When I say ‘all the time’, I mean that literally. So many fantasy worlds are apparently frozen in a kind of permanent quasi-feudal society. It never changes, never grows, never evolves. Go back a thousand years in the world’s history, and they’re doing the same things – wearing the same armor, using the same technology, building the same kinds of places, farming the same kinds of stuff. Why is that? Are they just incapable of technological advancement? Are the people in that world just stupider than the ones in ours? Seems improbable to me.

The fantasy world should grow and change like our own. It should have shifts in culture and history and technology and religion, just like we have. It should change, and the way it reflects our world should change with it. Why not fantasy set in the High Renaissance? The Victorian Era? The 1950s? The Napoleonic Wars? The Ancient World? Why not have cultures based more on Renaissance Russia or 3rd Century Turkey?
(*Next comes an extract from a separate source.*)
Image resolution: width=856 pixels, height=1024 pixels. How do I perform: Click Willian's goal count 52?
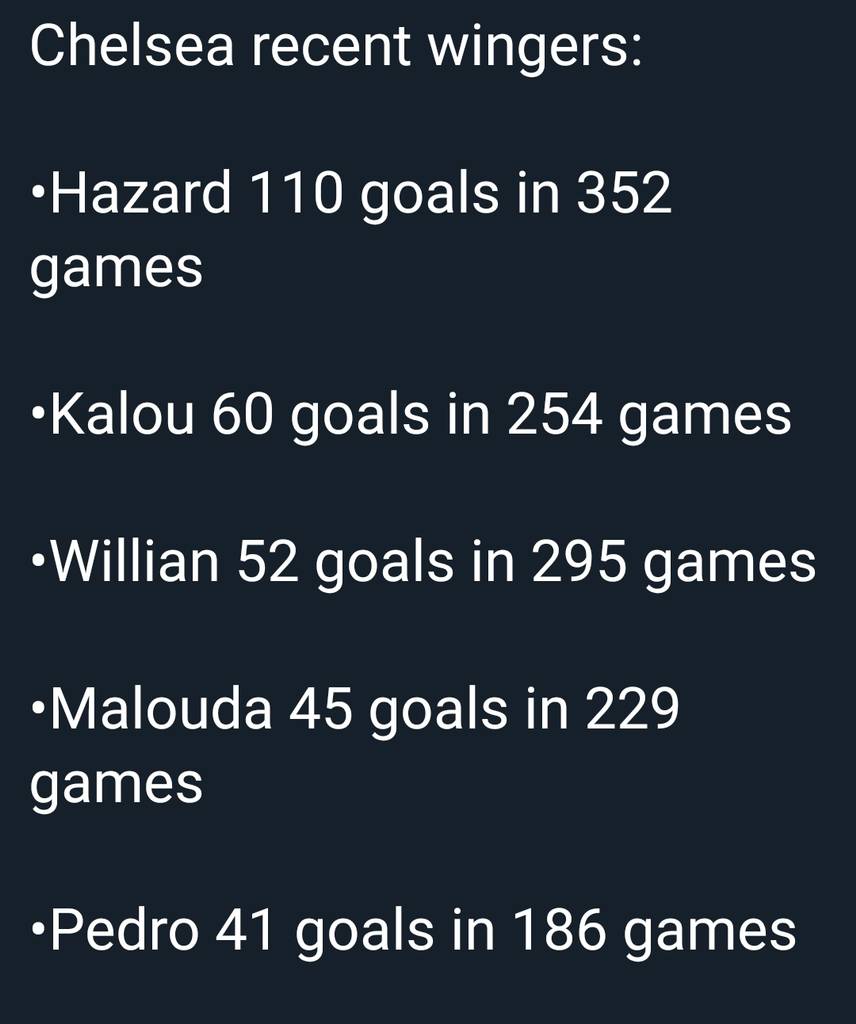pyautogui.click(x=268, y=562)
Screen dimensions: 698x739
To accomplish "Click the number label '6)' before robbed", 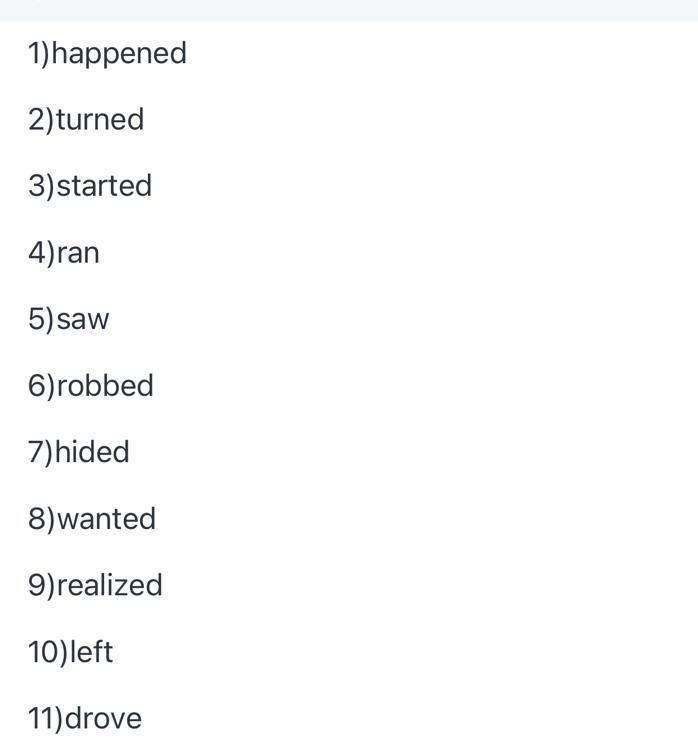I will [x=41, y=386].
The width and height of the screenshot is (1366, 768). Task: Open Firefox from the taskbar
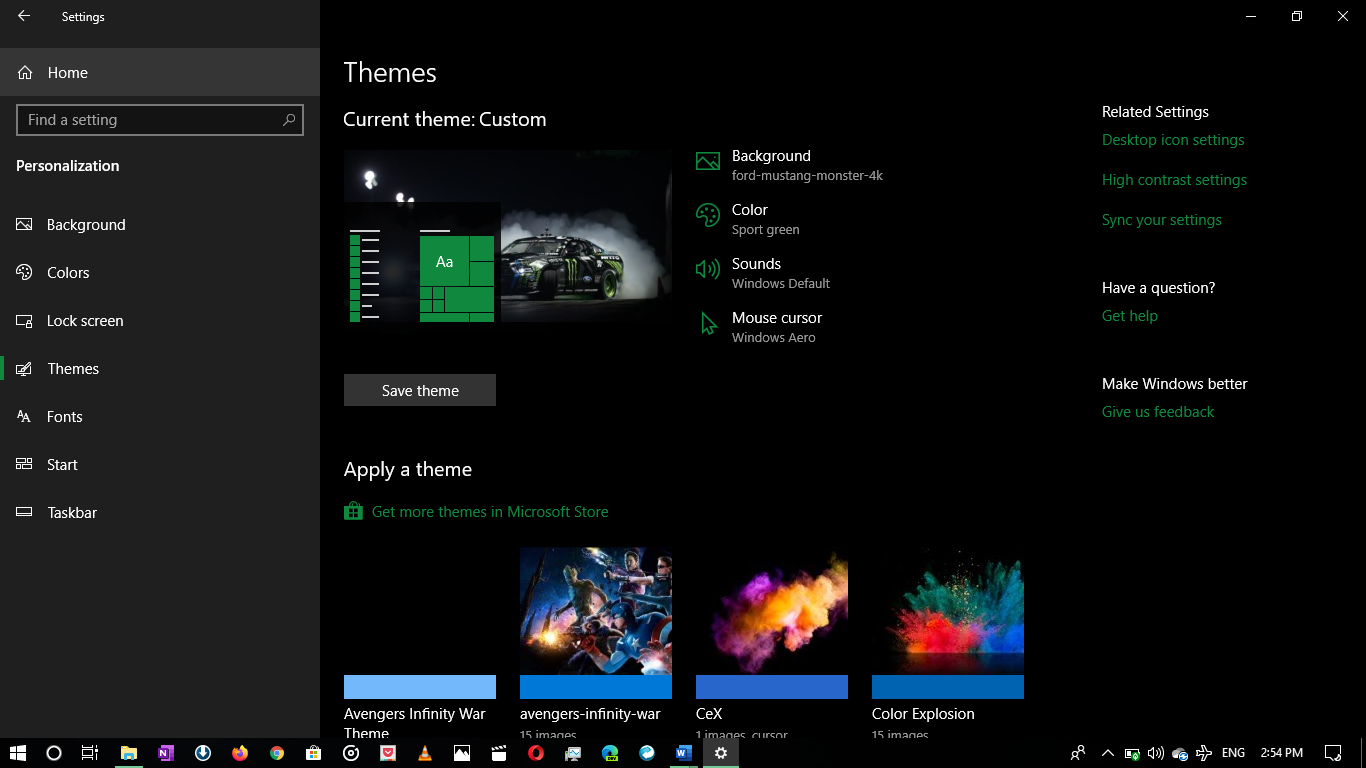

The answer comes back to my old belief that fantasy novels are, at their heart, conservative. The fantasy genre is so often about the prevention of change, the preservation of the old in the face of the new. New is almost always bad in fantasy worlds. Change takes the form of conquerors and monsters, evil curses and world-shattering magic. The heroes, meanwhile, must dig up something ancient and powerful or listen to the counsel of the aged and the wise in order to prevail. Their victory is the preservation of the status quo or, perhaps, the reinstatement of that which was unrighteously usurped. Are we not all waiting for Daenerys to regain the Iron Throne? Do we not pine for the fall of the Old Republic and the doom of the Jedi? Are not the elves and old Gandalf the wisest voices in Middle Earth? Is not the existence of the Dragon Reborn proof positive of the cyclical nature of existence – nothing new under the sun, just the same old stuff come again? If the young save the world, it is not to remake it, but rather to restore it to the condition their forefathers maintained before them. There is always the attempt to return, to go back, to undo.

And yet we have the potential to explore so much more in fantasy literature. We can explore the repercussions of the new and the revolutions of thought and belief that go with it. We can shape a world that reforms itself, that learns from its mistakes, that leaves the past behind it and moves on to a brand new day. Perhaps this treads on the toes of science fiction too much – that has always been the genre of those who would look forward – but in an era where science fiction is increasingly obsessed with our society’s demise, maybe it should fall the fantasy to pick of the slack. Maybe fantasy can show us a way forward that science fiction, so tied down by the negativity of modern society, has forgotten how to find.